Deputy in the General Courts
- In office December 13, 2011 – August 17, 2023
- Constituency: Zaragoza

Deputy in the Cortes of Aragon
- In office May 25, 2003 – June 11, 2011
- Constituency: Zaragoza

Councillor of the Zaragoza City Council
- In office June 11, 2011 – February 1, 2016

Personal details
- Born: February 8, 1962 (February 8, 1962 (age 63)) Tudela, Navarre
- Political party: People's Party of Aragon
- Profession: Lawyer

= Eloy Suárez =

Spanish politician

Eloy Vicente Suárez Lamata (born February 8, 1962) is a Spanish politician who currently serves as a deputy in the Congress of Deputies for Zaragoza and president of the Finance Committee. He was the spokesperson for the People's Party (PP) in the Zaragoza City Council from 2011 to 2016.

== Early life and aducation ==
He is the son of the veterinarian of Alcubierre, where he lived until the age of eight. He was born in Tudela.He graduated in Law from the University of Zaragoza and holds specialization diplomas in accounting and auditing of public administrations, in agricultural law, and a specialization course in Leadership and Public Management from the IESE.

== Career ==
In December 2010, he was chosen as the PP candidate for the mayoralty of the Zaragoza City Council. In the 2011 municipal elections on May 22, 2011, for the capital of Aragon, the People's Party won with 131,350 votes (41.26%) and obtained 15 councilors. Despite this victory, the PSOE, CHA, and IU formed a coalition with their 16 councilors, achieving an absolute majority, which allowed Juan Alberto Belloch to remain the mayor.

On February 14, 2015, the national electoral committee of the PP ratified Suárez as the party's candidate for the mayoralty. On May 24 of that same year, the municipal elections were held in the capital of Aragon, where the People's Party once again became the most voted party with 87,554 votes (26.88%), obtaining ten councilors, five less than in the previous elections of 2011. The People's Party was only the most voted party in two of its strongholds; Centro and Universidad (despite this, it had a drop of 15 and 17 percentage points respectively compared to the previous municipal elections), as well as in the districts of Delicias, San José, and the rural neighborhoods.

In the general elections on December 20, 2015, Eloy Suárez was elected deputy for the Zaragoza constituency (where he was the leading candidate) for the XI legislature.

On February 1, 2016, Eloy Suárez announced his resignation as spokesperson of the People's Party and his seat as a councilor in the Zaragoza City Council. He was succeeded by Jorge Azcón as the party's spokesperson in the Zaragoza City Council.

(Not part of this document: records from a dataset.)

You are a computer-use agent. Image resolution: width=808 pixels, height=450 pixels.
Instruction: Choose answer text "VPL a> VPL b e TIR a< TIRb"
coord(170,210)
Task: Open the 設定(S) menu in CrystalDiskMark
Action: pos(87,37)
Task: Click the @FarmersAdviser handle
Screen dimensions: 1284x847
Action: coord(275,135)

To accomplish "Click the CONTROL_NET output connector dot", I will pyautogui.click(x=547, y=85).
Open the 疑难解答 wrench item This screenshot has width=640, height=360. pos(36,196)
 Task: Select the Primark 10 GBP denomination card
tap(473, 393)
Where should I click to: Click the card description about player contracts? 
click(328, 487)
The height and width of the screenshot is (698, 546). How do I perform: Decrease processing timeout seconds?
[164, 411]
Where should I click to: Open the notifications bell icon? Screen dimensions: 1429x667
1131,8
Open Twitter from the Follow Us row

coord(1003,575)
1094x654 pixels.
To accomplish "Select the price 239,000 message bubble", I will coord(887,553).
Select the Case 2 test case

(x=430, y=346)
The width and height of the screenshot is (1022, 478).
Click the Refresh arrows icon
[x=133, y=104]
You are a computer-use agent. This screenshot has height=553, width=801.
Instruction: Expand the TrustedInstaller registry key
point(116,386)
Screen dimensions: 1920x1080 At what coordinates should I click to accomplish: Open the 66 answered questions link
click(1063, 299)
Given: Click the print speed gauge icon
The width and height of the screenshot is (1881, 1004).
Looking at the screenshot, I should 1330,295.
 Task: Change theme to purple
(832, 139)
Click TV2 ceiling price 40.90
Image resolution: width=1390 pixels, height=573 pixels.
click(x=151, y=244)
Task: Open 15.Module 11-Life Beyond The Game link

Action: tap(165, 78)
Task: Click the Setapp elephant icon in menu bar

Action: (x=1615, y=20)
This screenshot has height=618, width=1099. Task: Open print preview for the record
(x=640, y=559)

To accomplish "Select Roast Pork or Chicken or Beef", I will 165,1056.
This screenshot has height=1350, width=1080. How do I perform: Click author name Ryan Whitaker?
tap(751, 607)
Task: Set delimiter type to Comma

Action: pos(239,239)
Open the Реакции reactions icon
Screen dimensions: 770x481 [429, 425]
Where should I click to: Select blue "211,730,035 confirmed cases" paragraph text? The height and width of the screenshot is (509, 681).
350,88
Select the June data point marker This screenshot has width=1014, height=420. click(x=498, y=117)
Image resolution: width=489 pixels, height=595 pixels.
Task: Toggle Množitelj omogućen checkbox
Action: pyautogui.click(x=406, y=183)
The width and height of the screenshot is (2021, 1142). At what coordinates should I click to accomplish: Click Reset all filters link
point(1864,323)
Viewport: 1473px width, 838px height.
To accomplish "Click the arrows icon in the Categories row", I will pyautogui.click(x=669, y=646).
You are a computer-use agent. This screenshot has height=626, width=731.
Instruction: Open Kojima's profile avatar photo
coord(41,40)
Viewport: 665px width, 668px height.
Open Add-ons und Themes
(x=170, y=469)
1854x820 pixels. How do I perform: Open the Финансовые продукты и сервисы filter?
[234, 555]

Suárez was appointed spokesperson of the People's Party in the Rules Committee of the Congress, and a few days later he was also appointed spokesperson of the Finance Committee.

On June 26, 2016, Eloy Suárez repeated as a candidate for the XII legislature in the 2016 general elections, where the People's Party was the most voted party with 246,129 votes (35.13%) and obtained six deputies.